„To the Lighthouse“ nimmt Formen an

29.10.2015 • 21:25 Uhr / 2 Minuten Lesezeit

Die Bregenzer Festspiele gewähren einen weiteren Einblick in ihr neues Opernatelier.

Bregenz. Wie entsteht eine Oper? Im Opernatelier, das Intendantin Elisabeth Sobotka heuer zu ihrem Antritt installierte, lässt sich der Prozess miterleben. Auch außerhalb der Festspielzeit lernt das Publikum die Menschen hinter dem Werk kennen und erhält Einblicke in die Arbeit am Stoff, am Libretto, an der Komposition und der Inszenierung von Zesses Seglias’ Werk „To the Lighthouse“ nach einem Roman von Virginia Woolf, das im Sommer 2017 uraufgeführt wird. Bis zur Premiere gibt es mehrere Einblicke im Kunsthaus Bregenz.
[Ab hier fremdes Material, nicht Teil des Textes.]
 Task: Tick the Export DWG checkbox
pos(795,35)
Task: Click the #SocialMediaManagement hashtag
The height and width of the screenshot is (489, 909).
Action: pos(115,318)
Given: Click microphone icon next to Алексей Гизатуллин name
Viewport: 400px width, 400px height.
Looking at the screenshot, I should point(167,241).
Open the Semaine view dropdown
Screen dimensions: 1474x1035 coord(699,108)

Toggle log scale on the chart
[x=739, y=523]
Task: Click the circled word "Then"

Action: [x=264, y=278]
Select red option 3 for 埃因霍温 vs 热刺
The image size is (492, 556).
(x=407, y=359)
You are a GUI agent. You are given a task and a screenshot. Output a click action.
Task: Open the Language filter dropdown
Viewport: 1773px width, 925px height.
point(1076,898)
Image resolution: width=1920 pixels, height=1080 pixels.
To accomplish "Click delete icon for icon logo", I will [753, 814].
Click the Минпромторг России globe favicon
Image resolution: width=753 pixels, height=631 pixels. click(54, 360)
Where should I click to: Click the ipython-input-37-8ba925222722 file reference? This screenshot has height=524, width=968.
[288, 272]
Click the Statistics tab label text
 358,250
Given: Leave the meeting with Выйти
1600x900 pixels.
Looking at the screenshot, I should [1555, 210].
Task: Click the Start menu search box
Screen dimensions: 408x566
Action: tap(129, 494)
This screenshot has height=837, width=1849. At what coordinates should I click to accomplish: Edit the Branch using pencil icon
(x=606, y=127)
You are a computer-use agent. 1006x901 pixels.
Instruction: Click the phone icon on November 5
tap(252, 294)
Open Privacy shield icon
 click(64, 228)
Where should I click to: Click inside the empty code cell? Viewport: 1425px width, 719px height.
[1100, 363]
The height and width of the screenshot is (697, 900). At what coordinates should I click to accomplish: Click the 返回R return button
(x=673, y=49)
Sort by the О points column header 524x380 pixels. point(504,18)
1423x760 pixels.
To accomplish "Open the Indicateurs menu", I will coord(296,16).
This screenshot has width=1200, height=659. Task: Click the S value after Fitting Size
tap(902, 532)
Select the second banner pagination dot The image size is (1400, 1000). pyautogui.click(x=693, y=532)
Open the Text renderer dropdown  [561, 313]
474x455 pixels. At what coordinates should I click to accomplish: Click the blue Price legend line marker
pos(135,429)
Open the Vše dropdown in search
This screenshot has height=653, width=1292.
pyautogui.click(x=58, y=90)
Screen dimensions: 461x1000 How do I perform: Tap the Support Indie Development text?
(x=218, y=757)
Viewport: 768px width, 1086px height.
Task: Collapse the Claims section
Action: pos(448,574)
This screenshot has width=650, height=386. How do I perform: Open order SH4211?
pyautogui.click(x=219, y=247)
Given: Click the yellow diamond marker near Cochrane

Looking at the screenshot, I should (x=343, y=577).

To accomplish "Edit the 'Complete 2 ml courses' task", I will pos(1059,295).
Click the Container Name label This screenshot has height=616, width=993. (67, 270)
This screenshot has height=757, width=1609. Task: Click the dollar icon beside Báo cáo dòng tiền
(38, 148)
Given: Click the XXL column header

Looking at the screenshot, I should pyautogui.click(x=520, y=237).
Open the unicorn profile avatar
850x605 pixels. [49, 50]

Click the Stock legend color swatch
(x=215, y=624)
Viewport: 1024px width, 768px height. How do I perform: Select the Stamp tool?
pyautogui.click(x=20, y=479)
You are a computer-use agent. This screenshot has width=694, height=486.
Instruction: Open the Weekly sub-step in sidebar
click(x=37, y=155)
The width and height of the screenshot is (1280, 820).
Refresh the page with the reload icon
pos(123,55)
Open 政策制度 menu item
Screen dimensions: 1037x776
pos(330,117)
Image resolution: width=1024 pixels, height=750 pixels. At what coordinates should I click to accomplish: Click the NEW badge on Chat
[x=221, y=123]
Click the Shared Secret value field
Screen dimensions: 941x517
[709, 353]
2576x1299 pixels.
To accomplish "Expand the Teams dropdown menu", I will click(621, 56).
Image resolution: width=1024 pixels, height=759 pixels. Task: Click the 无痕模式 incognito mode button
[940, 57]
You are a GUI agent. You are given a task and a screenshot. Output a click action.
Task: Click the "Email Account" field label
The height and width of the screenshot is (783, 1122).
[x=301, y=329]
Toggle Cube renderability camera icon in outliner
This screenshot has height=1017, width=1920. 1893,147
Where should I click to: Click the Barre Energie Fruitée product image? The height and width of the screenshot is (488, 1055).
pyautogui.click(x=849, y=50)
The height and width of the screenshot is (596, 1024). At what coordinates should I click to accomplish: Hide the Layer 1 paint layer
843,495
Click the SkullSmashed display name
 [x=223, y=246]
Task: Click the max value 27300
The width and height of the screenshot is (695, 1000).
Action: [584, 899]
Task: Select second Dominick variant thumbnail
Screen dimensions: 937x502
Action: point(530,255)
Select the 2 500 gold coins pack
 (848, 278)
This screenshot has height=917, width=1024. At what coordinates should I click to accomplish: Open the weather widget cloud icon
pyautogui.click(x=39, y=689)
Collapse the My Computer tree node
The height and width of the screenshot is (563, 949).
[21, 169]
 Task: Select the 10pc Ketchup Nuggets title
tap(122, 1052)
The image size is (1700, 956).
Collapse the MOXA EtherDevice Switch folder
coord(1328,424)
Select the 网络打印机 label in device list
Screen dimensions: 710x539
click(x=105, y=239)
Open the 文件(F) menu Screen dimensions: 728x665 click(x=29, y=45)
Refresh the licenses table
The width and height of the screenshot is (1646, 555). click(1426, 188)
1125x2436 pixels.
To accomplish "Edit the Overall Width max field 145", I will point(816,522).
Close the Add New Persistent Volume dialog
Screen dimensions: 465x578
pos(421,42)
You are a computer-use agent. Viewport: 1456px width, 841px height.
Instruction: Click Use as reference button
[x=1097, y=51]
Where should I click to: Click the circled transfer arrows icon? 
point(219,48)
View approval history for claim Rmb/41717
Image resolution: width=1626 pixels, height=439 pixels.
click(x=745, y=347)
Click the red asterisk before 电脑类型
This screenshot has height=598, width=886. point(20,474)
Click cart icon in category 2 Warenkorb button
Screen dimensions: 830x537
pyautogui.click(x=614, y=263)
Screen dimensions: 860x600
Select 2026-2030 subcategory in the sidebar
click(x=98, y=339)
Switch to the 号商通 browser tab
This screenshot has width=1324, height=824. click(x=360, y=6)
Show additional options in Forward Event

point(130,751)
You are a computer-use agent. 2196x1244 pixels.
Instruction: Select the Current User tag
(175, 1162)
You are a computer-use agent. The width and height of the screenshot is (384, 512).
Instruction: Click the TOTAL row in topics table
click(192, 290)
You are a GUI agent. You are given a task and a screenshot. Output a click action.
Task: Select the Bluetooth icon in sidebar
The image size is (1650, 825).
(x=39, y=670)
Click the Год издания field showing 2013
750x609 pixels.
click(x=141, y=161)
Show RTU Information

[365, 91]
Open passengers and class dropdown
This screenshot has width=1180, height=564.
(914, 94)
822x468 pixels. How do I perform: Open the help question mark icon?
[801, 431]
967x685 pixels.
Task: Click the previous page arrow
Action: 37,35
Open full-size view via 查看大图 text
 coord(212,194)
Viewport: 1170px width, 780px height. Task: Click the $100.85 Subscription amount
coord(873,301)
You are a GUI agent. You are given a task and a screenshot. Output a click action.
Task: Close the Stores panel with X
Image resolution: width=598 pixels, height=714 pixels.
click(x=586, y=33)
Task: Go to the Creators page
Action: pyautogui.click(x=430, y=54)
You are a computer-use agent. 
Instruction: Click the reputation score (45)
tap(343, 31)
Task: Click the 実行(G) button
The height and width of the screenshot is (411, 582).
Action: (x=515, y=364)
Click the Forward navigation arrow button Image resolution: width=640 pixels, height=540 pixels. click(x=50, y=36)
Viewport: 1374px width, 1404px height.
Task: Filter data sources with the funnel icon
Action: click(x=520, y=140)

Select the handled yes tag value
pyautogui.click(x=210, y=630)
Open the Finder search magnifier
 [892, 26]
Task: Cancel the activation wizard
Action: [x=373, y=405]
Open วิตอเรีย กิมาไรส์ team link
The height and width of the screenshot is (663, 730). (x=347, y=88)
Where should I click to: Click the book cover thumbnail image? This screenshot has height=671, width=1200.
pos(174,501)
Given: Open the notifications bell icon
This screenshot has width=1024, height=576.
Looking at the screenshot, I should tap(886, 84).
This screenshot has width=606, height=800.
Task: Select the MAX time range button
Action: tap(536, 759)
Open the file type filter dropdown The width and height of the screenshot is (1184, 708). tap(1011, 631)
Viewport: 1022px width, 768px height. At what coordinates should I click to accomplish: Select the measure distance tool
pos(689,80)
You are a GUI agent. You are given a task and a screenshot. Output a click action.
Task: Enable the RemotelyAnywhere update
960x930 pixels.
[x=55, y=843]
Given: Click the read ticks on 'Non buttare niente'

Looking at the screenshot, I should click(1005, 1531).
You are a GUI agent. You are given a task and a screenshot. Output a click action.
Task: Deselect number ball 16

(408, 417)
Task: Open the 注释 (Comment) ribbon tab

Der erste erfolgte im Mai dieses Jahres.

Kolding ersetzt Zobernig

Für das erste Projekt wurden der griechische Komponist Zesses Seglias, der österreichische Regisseur und Autor Ernst Marianne Binder und nun anstelle des ursprünglich vorgesehenen Österreichers Heimo Zobernig der dänische Künstler Jakob Kolding von den Festspielen und vom Kunsthaus eingeladen. Er wird das Bühnenbild entwerfen und steht bereits in regem Austausch mit dem Komponisten. Beim öffentlichen Einblick am 3. Dezember, 19.30 Uhr im Kunsthaus wird er sein Werk vorstellen. Außerdem sind einige der für ihn wichtigen Musikstücke zu hören.